-------- Task data --------

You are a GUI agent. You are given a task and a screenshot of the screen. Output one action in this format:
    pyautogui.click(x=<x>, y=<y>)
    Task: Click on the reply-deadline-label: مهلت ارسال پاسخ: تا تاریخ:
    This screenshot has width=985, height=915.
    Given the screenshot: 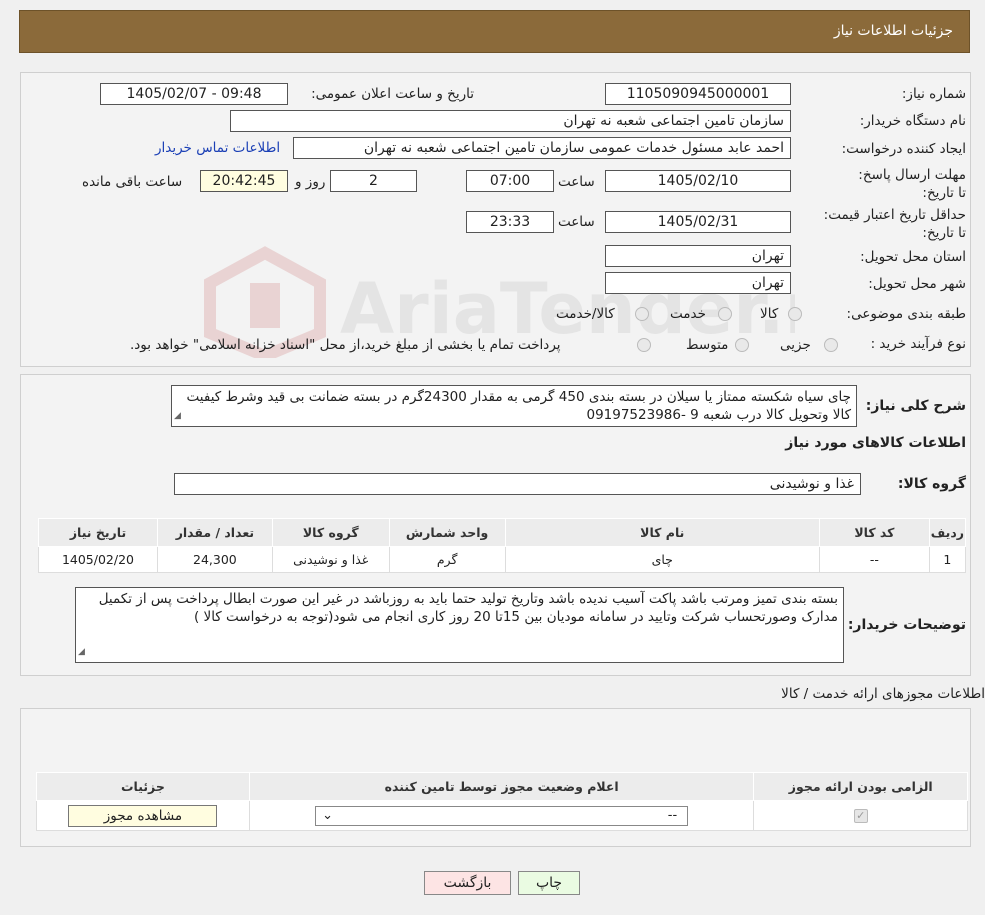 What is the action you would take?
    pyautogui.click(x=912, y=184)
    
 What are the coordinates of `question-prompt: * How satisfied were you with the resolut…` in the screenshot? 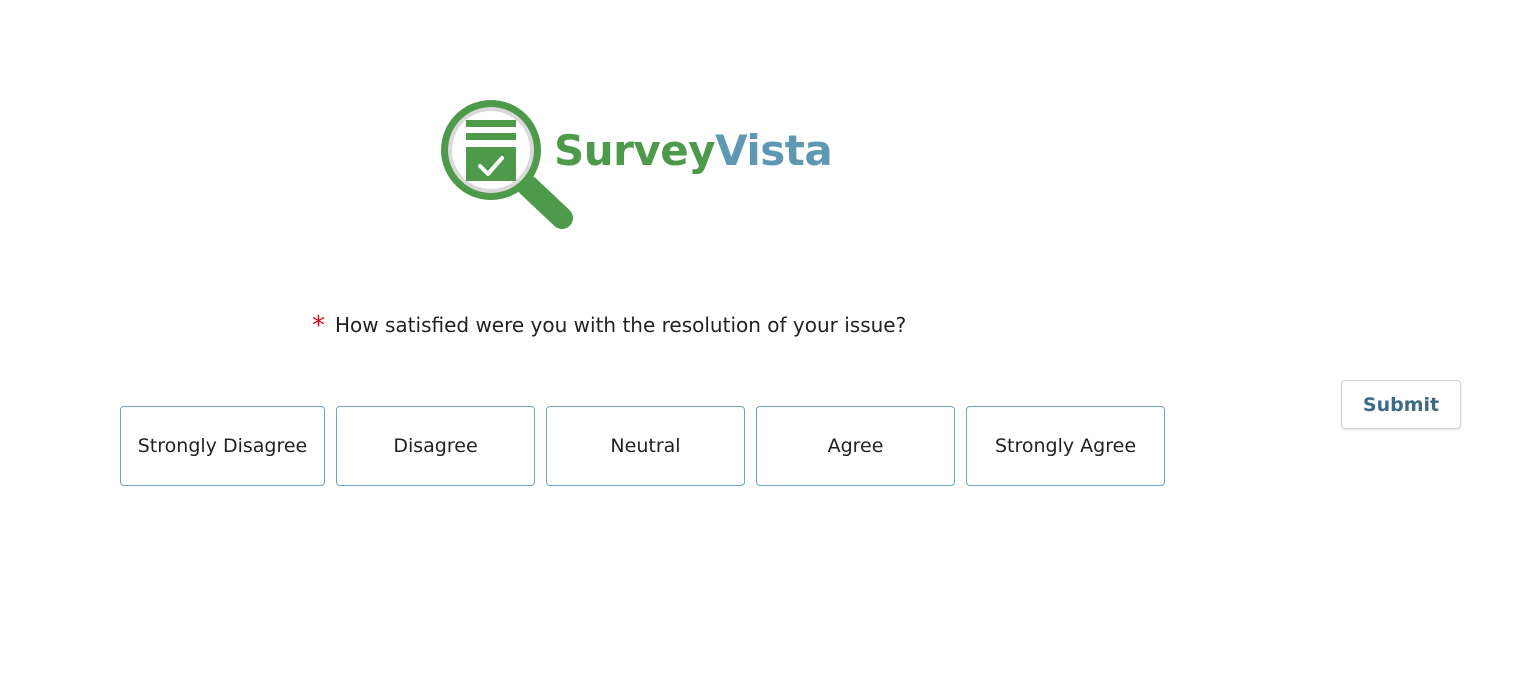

--------

§ **Problem requirements**
Reproduce the material starting at its first line and ending at the line containing "This screenshot has", with every "screenshot" replaced by "screen capture" and all other text left unchanged.

§ **Your solution**
You are a GUI agent. You are given a task and a screen capture of the screen. Output one action in this format:
    pyautogui.click(x=<x>, y=<y>)
    Task: Click on the reply-deadline-label: مهلت ارسال پاسخ: تا تاریخ:
    This screen capture has width=985, height=915.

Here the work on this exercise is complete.